If we avoid these conversations it will only create further problems down the line. Wrestling with unresolved issues robs individuals of energy. Delaying tactics can have a dysfunctional effect on teams, affecting morale and productivity.
The CBI estimates that conflict costs UK business £33 billion per year – taking up 20% of leadership time and losing up to 370 million working days.
So instead of avoiding difficult conversations, the more constructive – and cost-effective – option is to ensure you and your employees have the confidence to conquer fear, and learn how to hold conversations in a positive and skilled way.
And these techniques give you the tools to become more influential and persuasive in the workplace too.
Preparation is key, so here are some useful tips when you need to have a difficult conversation at work:
Acting quickly when you spot a problem will stop it from getting worse. Think about a time and place to have the conversation. Ask the person in question that you’d like to talk to them about something important at a specific time and location. Setting expectations will increase the chances of a positive outcome.
Ground the conversation
Before your meeting, take time to consider the basis on which your conversation will be built. This is where some people become stuck as they don’t always think they have the time. If you consider how much time you take procrastinating about the situation, then preparation to finally deal with the situation is time well spent.
Think about the intention
It’s important to demonstrate to the other person why dealing with this matter is as much in their interests as yours. A partnership has a much better chance of success than opposition. This is about reframing the conversation so that both parties are aligned.
Our short animation explains this concept further.
Then use DELIA to guide the conversation
Describe the specific behaviour or performance that you are concerned about in as factual, non-emotive terminology as possible by using “I” statement rather than “You” ones. Be sure to have evidence or examples. Being very specific gives your comments more credibility.

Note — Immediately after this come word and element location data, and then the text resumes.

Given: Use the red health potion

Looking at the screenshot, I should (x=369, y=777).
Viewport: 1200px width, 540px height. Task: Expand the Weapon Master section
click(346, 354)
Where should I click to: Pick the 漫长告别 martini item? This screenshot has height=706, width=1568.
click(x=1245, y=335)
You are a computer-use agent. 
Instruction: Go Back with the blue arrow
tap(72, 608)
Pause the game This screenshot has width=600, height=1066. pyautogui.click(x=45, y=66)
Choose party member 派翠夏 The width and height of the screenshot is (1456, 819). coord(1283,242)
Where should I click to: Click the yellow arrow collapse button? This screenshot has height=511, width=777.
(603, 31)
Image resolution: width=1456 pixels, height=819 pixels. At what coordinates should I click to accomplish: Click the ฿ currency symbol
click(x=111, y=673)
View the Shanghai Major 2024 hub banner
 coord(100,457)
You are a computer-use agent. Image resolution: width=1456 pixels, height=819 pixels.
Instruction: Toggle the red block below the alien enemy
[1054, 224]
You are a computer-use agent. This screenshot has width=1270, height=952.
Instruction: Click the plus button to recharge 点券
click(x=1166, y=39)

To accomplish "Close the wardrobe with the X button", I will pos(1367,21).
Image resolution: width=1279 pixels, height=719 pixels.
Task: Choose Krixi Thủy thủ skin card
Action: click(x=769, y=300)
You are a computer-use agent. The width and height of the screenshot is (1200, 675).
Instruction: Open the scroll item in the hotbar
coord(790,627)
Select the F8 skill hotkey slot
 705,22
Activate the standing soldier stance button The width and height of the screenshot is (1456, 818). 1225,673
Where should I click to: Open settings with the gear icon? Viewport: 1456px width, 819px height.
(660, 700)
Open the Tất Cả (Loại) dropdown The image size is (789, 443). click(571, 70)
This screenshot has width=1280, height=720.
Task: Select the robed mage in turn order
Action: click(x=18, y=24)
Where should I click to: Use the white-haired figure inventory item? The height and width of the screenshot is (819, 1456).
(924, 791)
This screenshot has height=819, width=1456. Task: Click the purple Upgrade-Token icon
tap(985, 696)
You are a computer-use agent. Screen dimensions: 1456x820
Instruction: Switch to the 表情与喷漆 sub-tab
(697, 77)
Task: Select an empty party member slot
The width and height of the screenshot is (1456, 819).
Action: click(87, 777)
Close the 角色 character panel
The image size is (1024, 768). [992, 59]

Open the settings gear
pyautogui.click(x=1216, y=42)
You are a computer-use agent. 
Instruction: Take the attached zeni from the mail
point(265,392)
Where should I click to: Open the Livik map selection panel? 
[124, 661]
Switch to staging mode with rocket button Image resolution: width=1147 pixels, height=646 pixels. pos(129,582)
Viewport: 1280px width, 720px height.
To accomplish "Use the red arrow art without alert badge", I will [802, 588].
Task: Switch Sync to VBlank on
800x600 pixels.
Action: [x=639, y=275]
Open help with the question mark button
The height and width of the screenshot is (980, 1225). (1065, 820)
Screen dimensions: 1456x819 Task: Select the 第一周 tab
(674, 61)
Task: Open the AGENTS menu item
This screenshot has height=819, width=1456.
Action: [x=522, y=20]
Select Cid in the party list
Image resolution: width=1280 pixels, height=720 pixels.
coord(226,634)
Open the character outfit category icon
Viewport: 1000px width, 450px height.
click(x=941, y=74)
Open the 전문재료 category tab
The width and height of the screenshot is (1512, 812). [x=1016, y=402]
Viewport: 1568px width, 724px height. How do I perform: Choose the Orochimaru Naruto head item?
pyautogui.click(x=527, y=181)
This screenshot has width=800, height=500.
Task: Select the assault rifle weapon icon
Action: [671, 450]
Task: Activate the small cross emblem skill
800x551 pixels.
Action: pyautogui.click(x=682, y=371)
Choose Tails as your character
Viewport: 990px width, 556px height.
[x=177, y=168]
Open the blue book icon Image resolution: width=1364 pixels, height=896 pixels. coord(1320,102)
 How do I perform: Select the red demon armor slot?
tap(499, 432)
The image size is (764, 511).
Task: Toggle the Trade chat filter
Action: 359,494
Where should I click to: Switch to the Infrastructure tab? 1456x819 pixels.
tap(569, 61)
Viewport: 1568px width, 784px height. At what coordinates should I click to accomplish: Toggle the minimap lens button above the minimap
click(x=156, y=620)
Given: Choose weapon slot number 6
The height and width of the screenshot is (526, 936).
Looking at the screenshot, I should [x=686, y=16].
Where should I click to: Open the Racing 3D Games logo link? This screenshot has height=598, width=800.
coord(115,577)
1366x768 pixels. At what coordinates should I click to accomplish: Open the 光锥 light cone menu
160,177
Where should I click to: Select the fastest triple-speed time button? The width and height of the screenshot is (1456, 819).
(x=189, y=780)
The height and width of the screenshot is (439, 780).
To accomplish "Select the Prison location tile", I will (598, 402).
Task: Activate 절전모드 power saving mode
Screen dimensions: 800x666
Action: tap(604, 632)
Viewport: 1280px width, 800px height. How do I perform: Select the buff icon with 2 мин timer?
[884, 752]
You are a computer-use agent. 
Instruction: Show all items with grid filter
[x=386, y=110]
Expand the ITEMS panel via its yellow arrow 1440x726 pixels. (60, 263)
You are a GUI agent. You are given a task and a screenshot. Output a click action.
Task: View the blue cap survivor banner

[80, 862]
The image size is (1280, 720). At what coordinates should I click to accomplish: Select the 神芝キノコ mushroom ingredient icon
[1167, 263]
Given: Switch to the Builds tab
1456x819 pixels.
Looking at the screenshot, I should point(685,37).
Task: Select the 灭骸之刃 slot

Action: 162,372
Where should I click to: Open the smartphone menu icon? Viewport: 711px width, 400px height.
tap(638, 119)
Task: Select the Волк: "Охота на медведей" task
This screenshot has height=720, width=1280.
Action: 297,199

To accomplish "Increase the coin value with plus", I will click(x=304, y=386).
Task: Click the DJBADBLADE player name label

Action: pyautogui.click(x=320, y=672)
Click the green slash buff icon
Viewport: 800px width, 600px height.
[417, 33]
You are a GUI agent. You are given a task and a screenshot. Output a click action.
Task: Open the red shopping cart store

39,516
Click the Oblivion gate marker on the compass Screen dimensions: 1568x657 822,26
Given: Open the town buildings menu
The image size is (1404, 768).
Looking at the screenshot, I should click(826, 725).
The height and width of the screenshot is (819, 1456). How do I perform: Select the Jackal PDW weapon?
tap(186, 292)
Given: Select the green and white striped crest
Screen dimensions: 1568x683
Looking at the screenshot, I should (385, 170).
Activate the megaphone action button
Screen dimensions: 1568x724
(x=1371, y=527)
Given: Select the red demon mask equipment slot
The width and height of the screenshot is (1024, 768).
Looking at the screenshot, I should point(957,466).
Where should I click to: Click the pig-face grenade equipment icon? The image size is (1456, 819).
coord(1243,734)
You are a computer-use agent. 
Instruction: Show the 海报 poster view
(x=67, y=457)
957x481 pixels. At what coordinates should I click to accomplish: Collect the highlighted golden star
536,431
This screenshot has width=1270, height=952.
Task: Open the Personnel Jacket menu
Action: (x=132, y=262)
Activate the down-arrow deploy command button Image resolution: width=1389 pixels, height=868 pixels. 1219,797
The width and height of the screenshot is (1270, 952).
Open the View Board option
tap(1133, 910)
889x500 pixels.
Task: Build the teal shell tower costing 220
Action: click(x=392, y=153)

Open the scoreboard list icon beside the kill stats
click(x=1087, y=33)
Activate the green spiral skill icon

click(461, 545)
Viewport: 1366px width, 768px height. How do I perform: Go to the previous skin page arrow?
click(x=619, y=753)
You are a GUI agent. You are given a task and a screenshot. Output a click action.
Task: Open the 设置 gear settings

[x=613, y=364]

Explain the reasons for your concern, why the behaviour or performance is unacceptable, its impact on team performance and how it makes you feel. You might also choose to explain your own contribution to the problem which can be trickier. Be ready to identify and acknowledge how your own behaviour or actions may be have contributed to the problem and be ready to act on them.
Gain feedback from the individual and listen to their response. This is so important as you are not delivering a monologue. Check that your understanding is accurate. Ask open ended questions and don’t make assumptions. Be ready to listen for and understand ways in which you might be contributing to the problem by your action or inaction – prepare to accept that you might be wrong.
Identify an acceptable alternative to the behaviour or performance you’re discussing. Give the person a picture of how they should perform or behave and give examples if appropriate. In some cases you might wish to invite the individual to come up with their own ideas
Agree the next steps with the individual. This should involve a follow-up meeting to review progress, and may involve other actions for you and the other person. Don’t forget to write notes.
Having difficult conversations is a skill that is best learned through practice. Using your learned skills well will help you have richer conversations, developing your influence at work.